The official results have yet to be announced, but by most measures Enrique Peña Nieto won Sunday's presidential election in Mexico, taking 37 percent of the vote. Peña Nieto of the Institutional Revolutionary Party, or PRI, will take over from Felipe Calderon, who was constitutionally barred from running for a second six-year term.
We all won in this election. Mexico won, Peña Nieto declared at party headquarters after polls closed on Sunday. This is just the start of the work we have before us.
One of the major issues of this campaign was the drug war at the heart of Calderon's presidency. During Calderon's six years in office, some 50,000 people were killed as the nation's powerful cartels did battle with the military and state police. The success of Calderon's program, which resulted in the arrest of many gang bosses, is still up for debate, but, in general, Mexicans are fed up with the violence and death that has overtaken the nation and headlines.
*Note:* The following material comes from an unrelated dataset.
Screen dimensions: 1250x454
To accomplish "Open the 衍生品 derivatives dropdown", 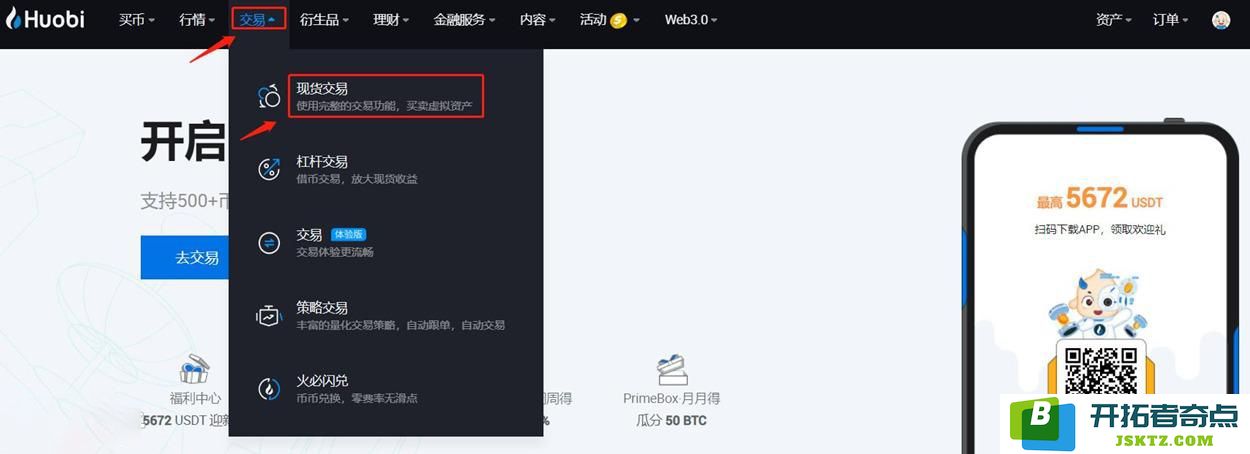I will tap(325, 20).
All of the presidential candidates promised a policy shift that would favor reducing homicides over elevating the arrest rates. Peña Nieto has already recruited legendary Colombian General Oscar Naranjo, part of the government that stopped cartel boss Pablo Escobar, to help create a new federal police force that will take the army's place in the drug war.
But the PRI has a historically controversial relationship with the drug trade. The party, which ruled Mexico from 1929 to 2000, has a reputation for corruption. Making deals with drug traffickers was standard practice among officials, and Envio magazine wrote on the eve of the 2000 election that if the PRI were given another term, Mexico would be on the verge of becoming a 'narcostate' due to the intricate links between organized crime and the state apparatus.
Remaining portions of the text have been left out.